03/16/2026

Michigan Man Sentenced for Wire Fraud and Aggravated Identity Theft Charges

United States Attorney's Office District of Minnesota

MINNEAPOLIS – A Michigan man has been sentenced to 60 months’ imprisonment followed by two years of supervised release with special conditions for wire fraud and aggravated identity theft after purchasing nearly 2,500 stolen login credentials from a malicious dark web marketplace and using them to make fraudulent financial transactions and offering some for sale on other cybercriminal internet sites, announced U.S. Attorney Daniel N. Rosen.

According to court documents, from approximately February 2020 to November 2020, Andrew Shenkosky, 30, devised and executed a scheme while residing in Minnesota to defraud and obtain money through false pretenses. Shenkosky accomplished his scheme by purchasing and accessing stolen account information from the Genesis Market, an illicit online marketplace that was ultimately taken down by the FBI in or about April 2023. Genesis Market compiled hundreds of thousands of stolen login credentials, including cell phone numbers, account numbers, email addresses, usernames, and passwords from malware-infected computers of victims across the world, and offered that stolen information for sale on the dark web.

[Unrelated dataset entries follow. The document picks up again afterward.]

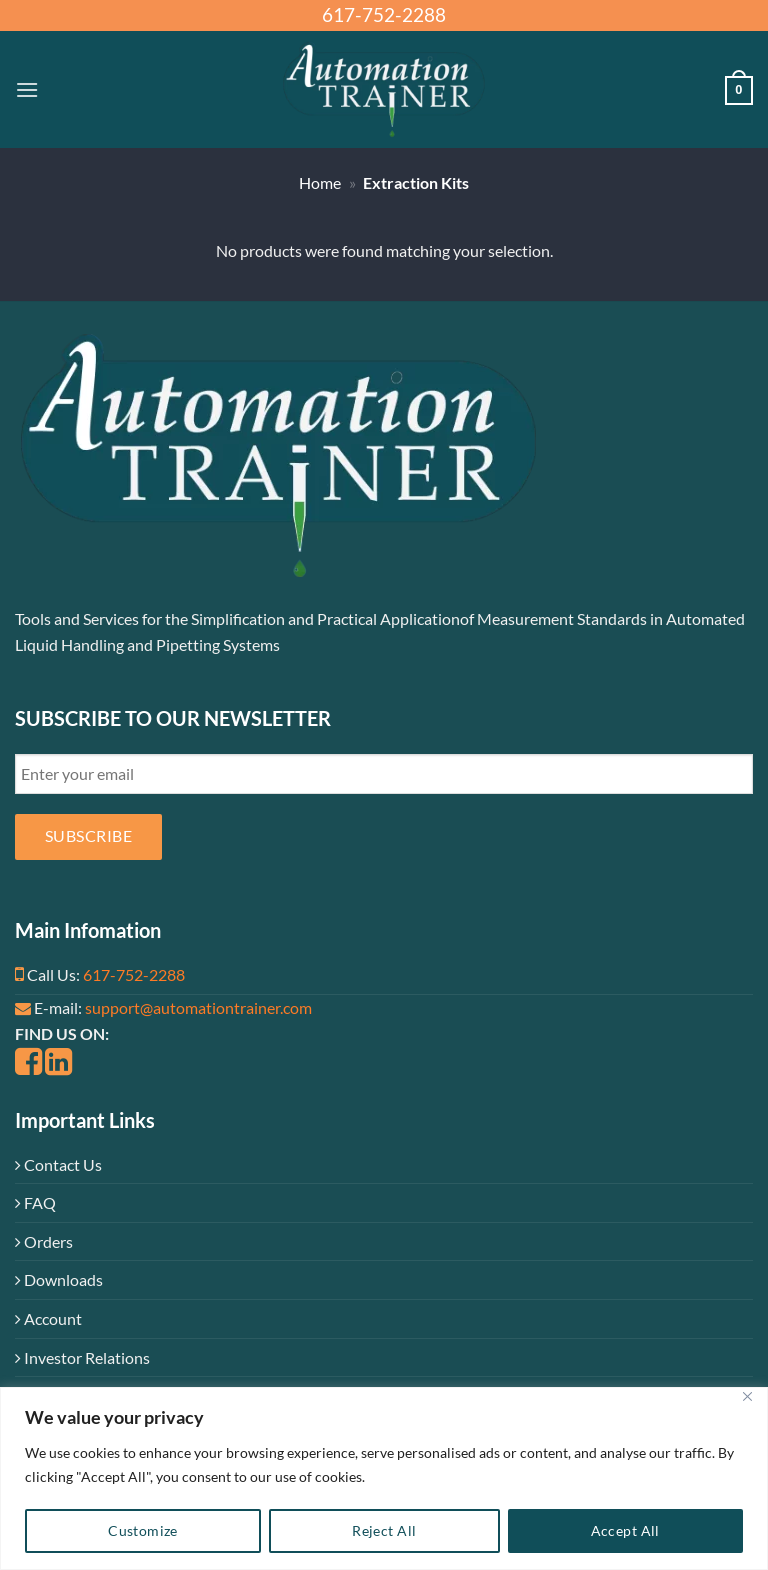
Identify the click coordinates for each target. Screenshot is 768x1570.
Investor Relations (82, 1357)
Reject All (384, 1530)
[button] (27, 89)
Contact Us (58, 1164)
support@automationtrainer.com (198, 1007)
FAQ (35, 1202)
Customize (143, 1530)
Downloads (59, 1279)
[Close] (747, 1396)
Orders (44, 1241)
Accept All (625, 1530)
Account (48, 1318)
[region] (384, 1478)
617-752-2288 (134, 974)
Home (320, 182)
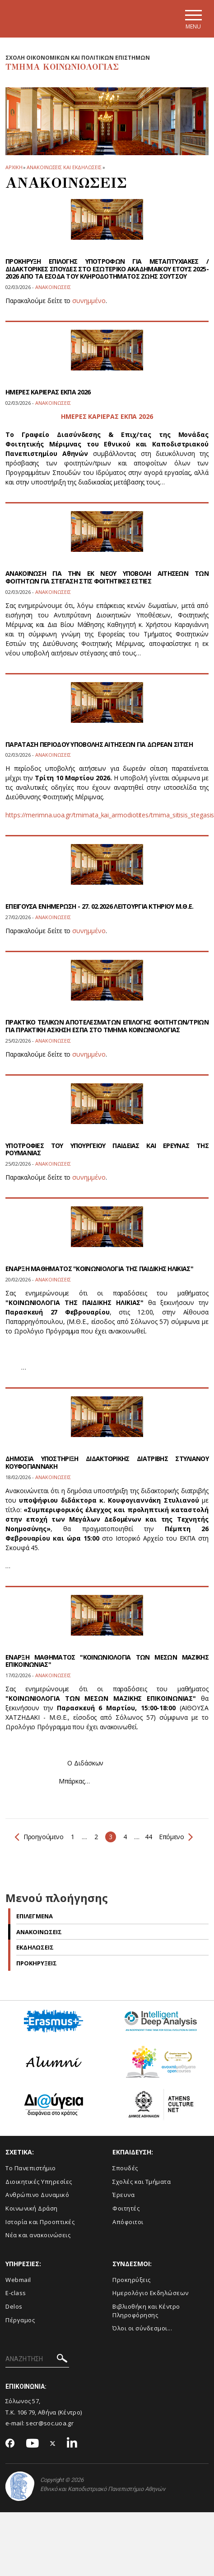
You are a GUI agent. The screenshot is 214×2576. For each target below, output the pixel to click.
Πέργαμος (20, 2320)
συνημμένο (88, 300)
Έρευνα (123, 2195)
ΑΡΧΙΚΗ (13, 167)
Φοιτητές (126, 2208)
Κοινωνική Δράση (31, 2208)
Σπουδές (125, 2168)
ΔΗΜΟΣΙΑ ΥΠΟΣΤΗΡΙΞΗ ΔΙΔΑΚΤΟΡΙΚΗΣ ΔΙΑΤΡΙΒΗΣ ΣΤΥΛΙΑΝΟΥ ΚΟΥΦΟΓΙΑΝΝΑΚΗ (107, 1462)
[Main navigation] (193, 19)
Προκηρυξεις (36, 1963)
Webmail (18, 2280)
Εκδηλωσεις (35, 1947)
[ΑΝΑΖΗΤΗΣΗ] (37, 2359)
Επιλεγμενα (34, 1916)
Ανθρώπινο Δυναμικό (37, 2195)
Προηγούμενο (39, 1836)
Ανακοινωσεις (39, 1932)
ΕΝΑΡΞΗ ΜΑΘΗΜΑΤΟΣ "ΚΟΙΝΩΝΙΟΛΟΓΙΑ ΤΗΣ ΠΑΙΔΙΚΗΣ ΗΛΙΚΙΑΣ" (99, 1268)
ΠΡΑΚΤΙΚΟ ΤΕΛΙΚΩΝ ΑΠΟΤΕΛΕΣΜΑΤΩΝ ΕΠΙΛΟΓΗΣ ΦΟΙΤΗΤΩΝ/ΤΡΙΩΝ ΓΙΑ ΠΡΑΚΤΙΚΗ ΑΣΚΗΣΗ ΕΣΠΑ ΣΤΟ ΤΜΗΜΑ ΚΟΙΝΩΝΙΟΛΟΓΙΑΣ (107, 1026)
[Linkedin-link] (72, 2444)
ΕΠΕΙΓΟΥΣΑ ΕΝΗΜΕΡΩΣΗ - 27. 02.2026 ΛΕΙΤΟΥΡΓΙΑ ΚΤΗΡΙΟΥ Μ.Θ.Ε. (99, 906)
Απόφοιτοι (128, 2222)
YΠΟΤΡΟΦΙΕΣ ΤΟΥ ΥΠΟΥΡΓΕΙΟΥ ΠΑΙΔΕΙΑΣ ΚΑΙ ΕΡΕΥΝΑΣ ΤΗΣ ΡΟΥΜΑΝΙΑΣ (107, 1149)
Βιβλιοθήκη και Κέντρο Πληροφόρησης (146, 2310)
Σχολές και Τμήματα (141, 2182)
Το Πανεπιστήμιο (30, 2168)
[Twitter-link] (53, 2443)
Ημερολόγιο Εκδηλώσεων (150, 2293)
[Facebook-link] (10, 2444)
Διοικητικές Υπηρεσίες (38, 2182)
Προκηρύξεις (131, 2280)
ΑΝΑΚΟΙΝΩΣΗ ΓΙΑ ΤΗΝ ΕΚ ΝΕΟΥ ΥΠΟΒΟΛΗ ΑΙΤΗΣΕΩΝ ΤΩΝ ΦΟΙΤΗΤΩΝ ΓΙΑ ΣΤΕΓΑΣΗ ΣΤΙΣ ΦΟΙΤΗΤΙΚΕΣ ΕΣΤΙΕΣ (107, 577)
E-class (15, 2293)
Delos (14, 2306)
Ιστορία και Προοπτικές (39, 2222)
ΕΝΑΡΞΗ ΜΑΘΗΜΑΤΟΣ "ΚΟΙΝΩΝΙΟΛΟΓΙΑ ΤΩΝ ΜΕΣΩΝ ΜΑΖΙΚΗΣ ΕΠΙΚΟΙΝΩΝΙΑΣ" (107, 1661)
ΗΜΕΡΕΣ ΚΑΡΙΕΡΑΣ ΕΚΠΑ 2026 (48, 392)
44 (148, 1836)
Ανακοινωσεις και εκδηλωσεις (64, 167)
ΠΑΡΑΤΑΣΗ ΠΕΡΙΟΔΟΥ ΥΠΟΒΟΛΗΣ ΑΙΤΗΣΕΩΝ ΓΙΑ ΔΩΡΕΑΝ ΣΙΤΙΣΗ (99, 744)
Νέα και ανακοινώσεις (37, 2235)
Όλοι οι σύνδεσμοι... (142, 2328)
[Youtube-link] (32, 2444)
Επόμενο (175, 1836)
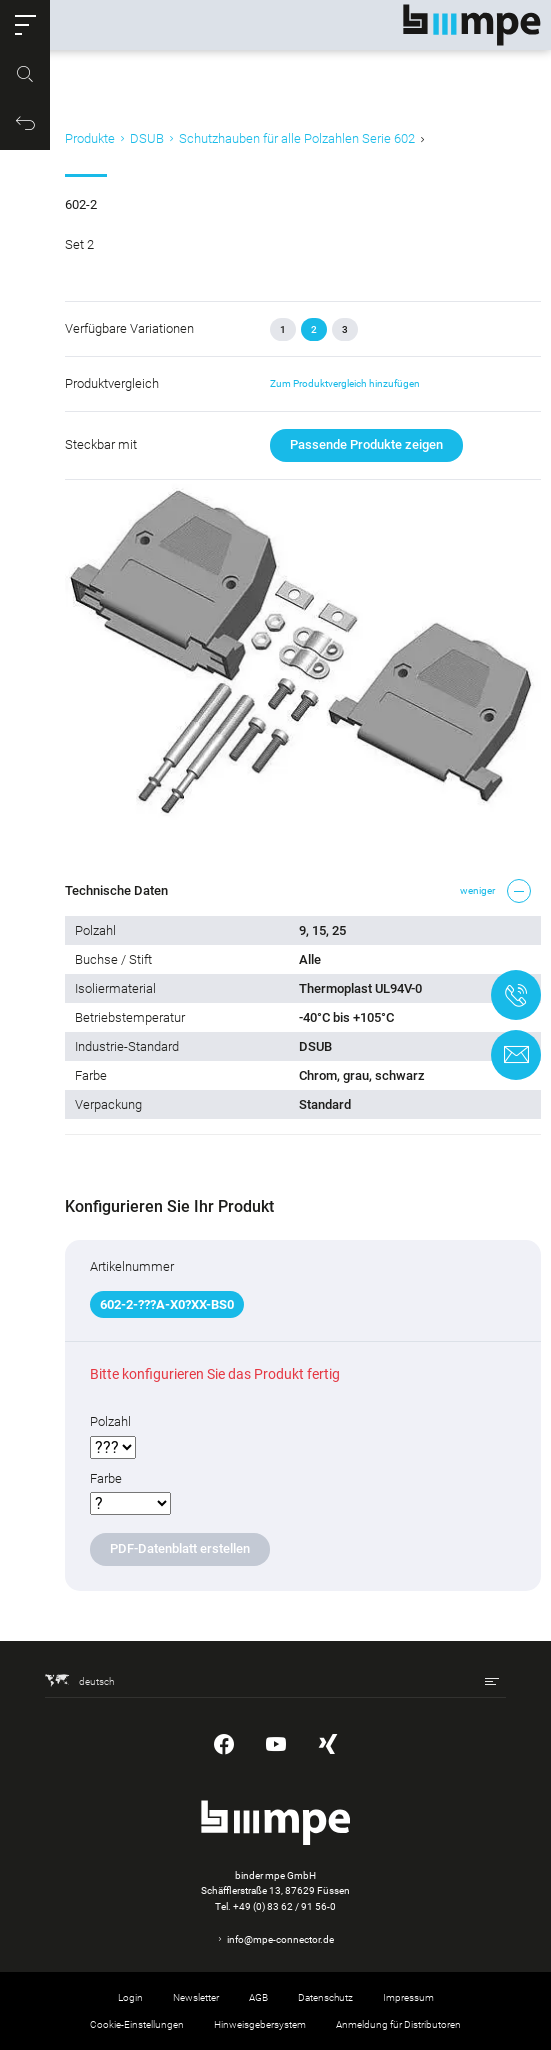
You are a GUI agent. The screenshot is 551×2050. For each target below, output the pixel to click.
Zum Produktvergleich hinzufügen (345, 383)
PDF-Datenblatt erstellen (180, 1548)
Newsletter (196, 1997)
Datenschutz (325, 1997)
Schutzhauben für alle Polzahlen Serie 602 (297, 138)
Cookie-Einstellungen (137, 2024)
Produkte (90, 138)
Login (130, 1997)
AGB (258, 1997)
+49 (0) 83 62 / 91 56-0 (284, 1906)
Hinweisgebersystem (260, 2024)
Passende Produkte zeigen (366, 444)
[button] (25, 25)
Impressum (408, 1997)
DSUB (147, 138)
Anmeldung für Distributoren (398, 2024)
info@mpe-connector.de (280, 1939)
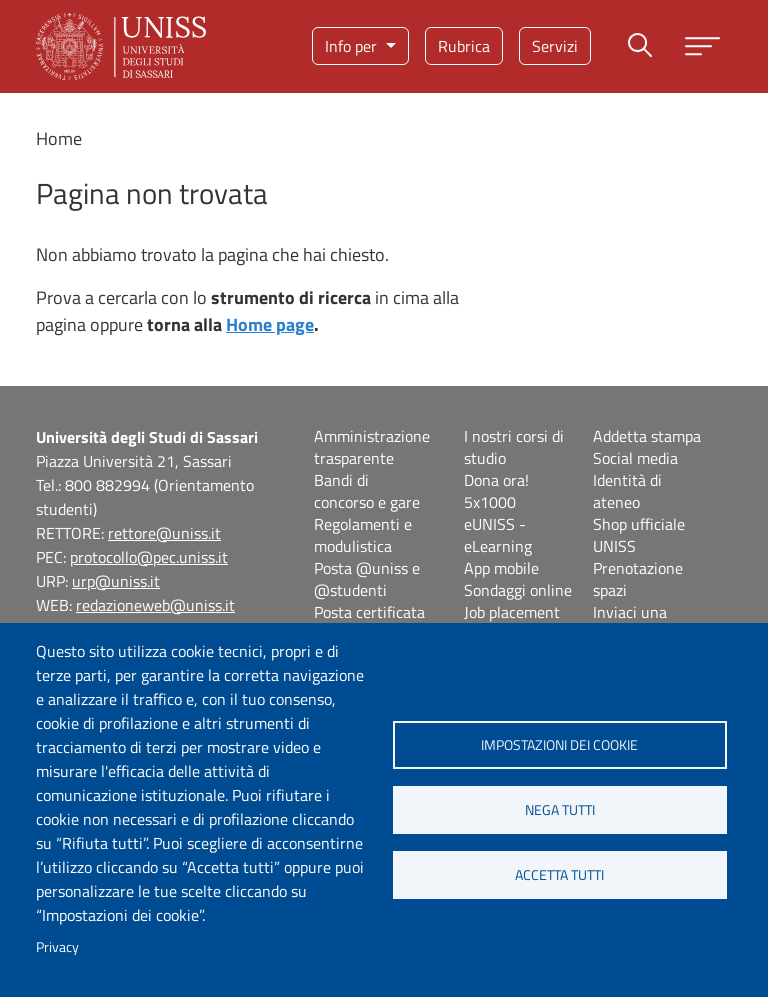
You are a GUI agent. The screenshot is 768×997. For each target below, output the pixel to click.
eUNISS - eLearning (498, 535)
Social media (635, 458)
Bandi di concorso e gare (367, 491)
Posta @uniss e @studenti (367, 579)
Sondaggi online (518, 590)
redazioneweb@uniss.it (155, 605)
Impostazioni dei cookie (559, 745)
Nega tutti (560, 810)
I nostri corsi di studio (514, 447)
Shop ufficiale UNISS (639, 535)
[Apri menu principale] (702, 46)
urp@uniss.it (116, 581)
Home (59, 138)
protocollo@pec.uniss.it (149, 557)
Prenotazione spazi (638, 579)
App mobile (501, 568)
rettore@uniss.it (164, 533)
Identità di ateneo (627, 491)
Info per (353, 46)
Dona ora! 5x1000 (496, 491)
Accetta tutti (559, 875)
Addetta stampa (647, 436)
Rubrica (464, 46)
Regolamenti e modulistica (363, 535)
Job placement (512, 612)
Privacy (57, 947)
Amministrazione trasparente (372, 447)
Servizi (555, 46)
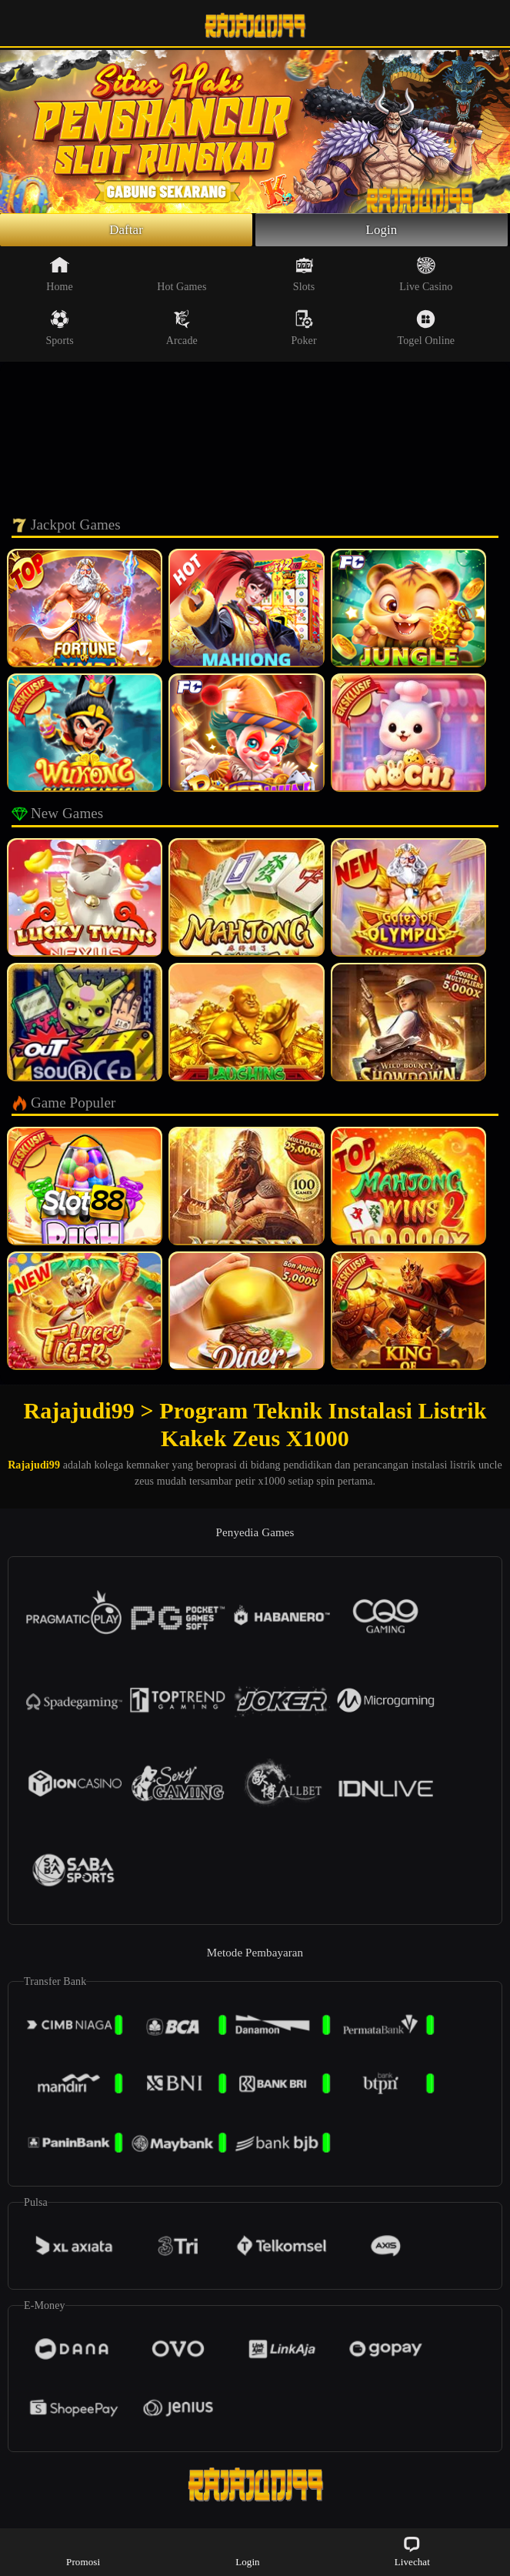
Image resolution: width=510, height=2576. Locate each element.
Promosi (83, 2551)
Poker (303, 330)
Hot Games (181, 276)
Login (381, 231)
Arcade (182, 330)
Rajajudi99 (34, 1467)
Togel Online (426, 330)
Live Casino (425, 276)
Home (59, 276)
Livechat (412, 2551)
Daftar (126, 231)
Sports (59, 330)
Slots (304, 276)
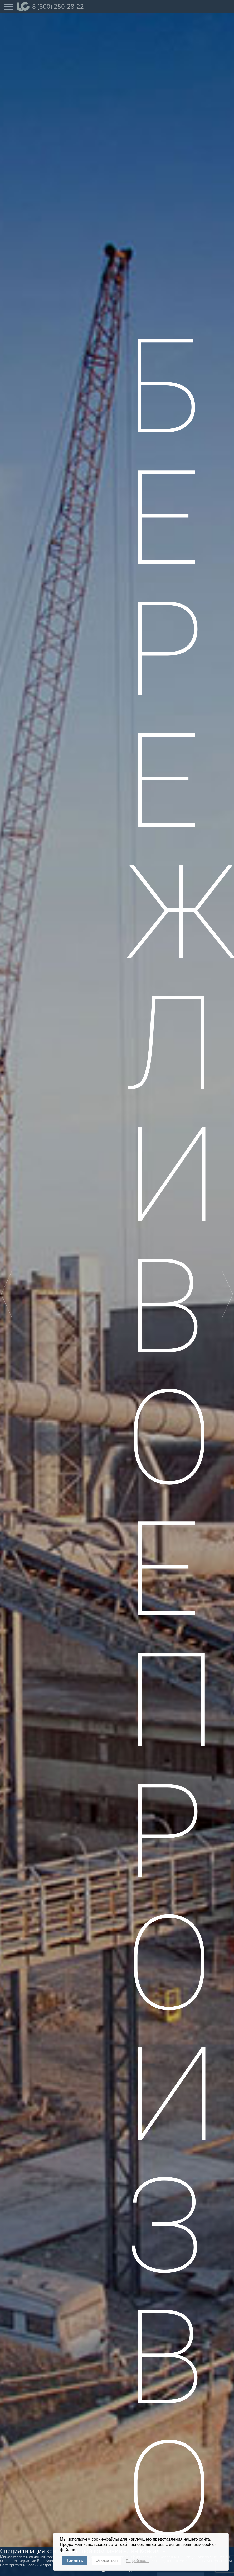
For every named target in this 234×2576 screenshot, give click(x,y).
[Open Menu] (8, 6)
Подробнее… (137, 2561)
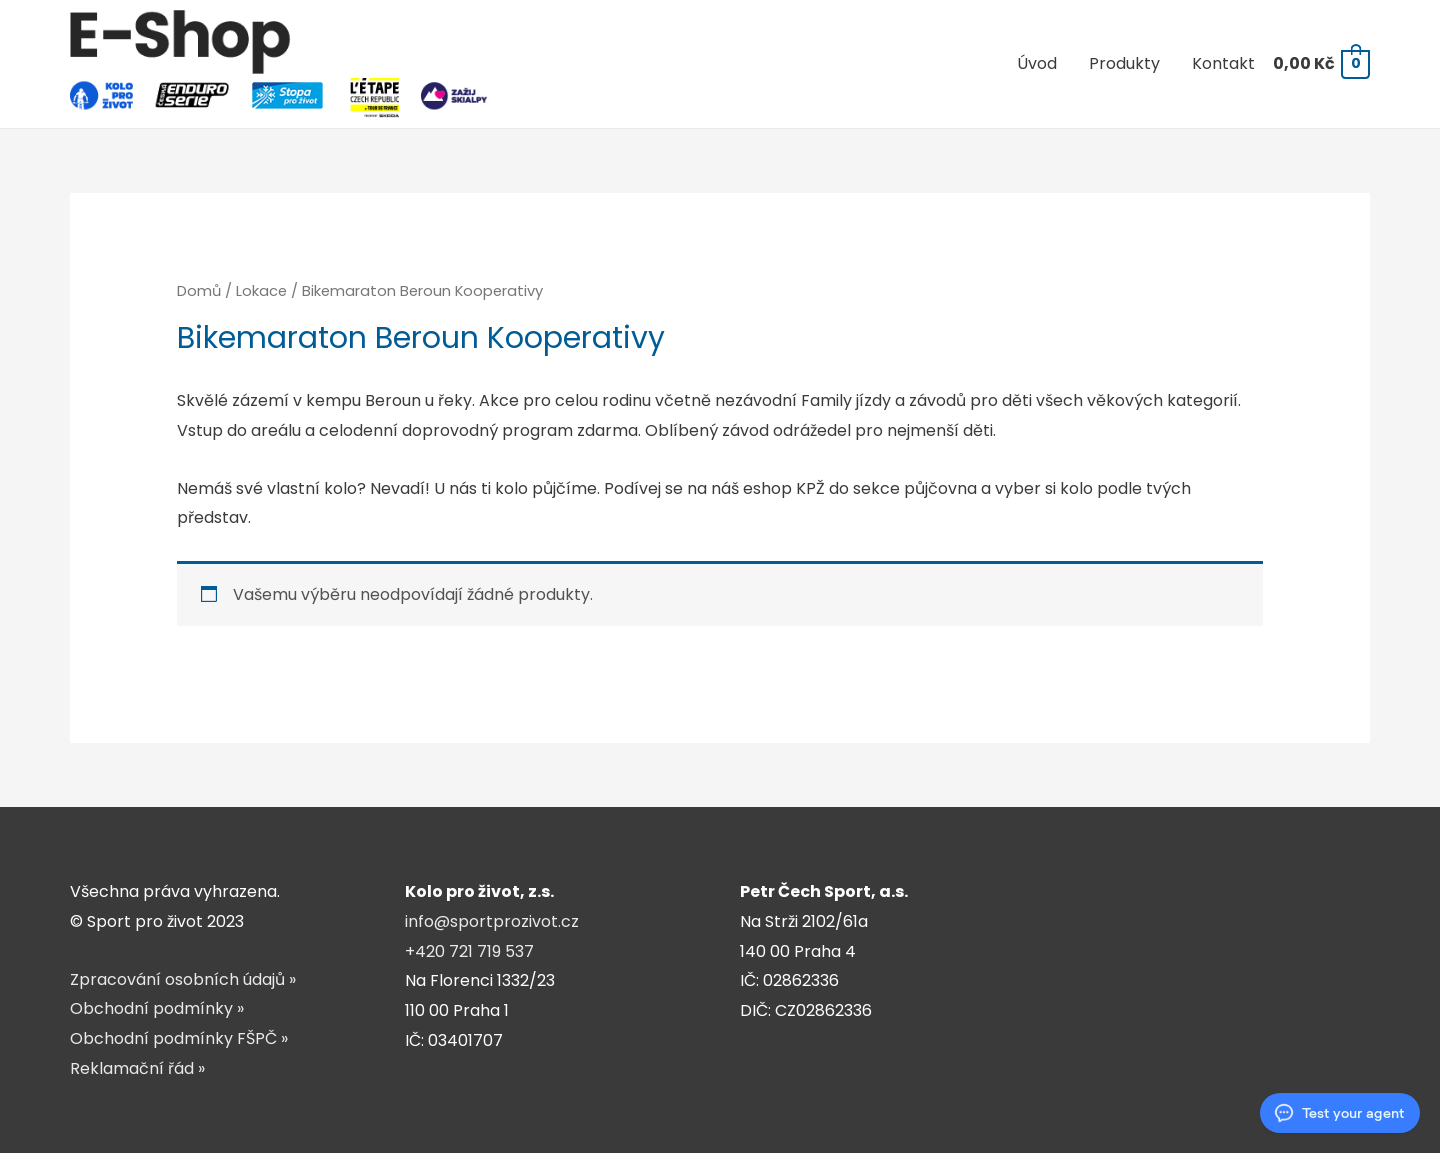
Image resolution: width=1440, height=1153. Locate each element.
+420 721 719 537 (469, 951)
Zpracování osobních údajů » (183, 979)
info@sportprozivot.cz (492, 921)
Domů (199, 291)
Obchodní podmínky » (157, 1008)
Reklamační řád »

According to court documents, Shenkosky purchased an account on Genesis Market using a cryptocurrency Coinbase account he fraudulently created in the name of one of his victims, using the victim’s driver’s license. In furtherance of his scheme, Shenkosky purchased 2,468 stolen credentials of various victims on Genesis Market. Shenkosky then used the stolen data to, among other things, make an unauthorized withdrawal from one victim’s bank account without their knowledge or authorization and transferred the funds to a PayPal account under his control.  He also attempted to withdraw money from other victims’ accounts, but the transfers were reversed. Shenkosky also offered and attempted to sell one victim’s stolen account data and personal information on a now-defunct cybercriminal forum named Raid Forums.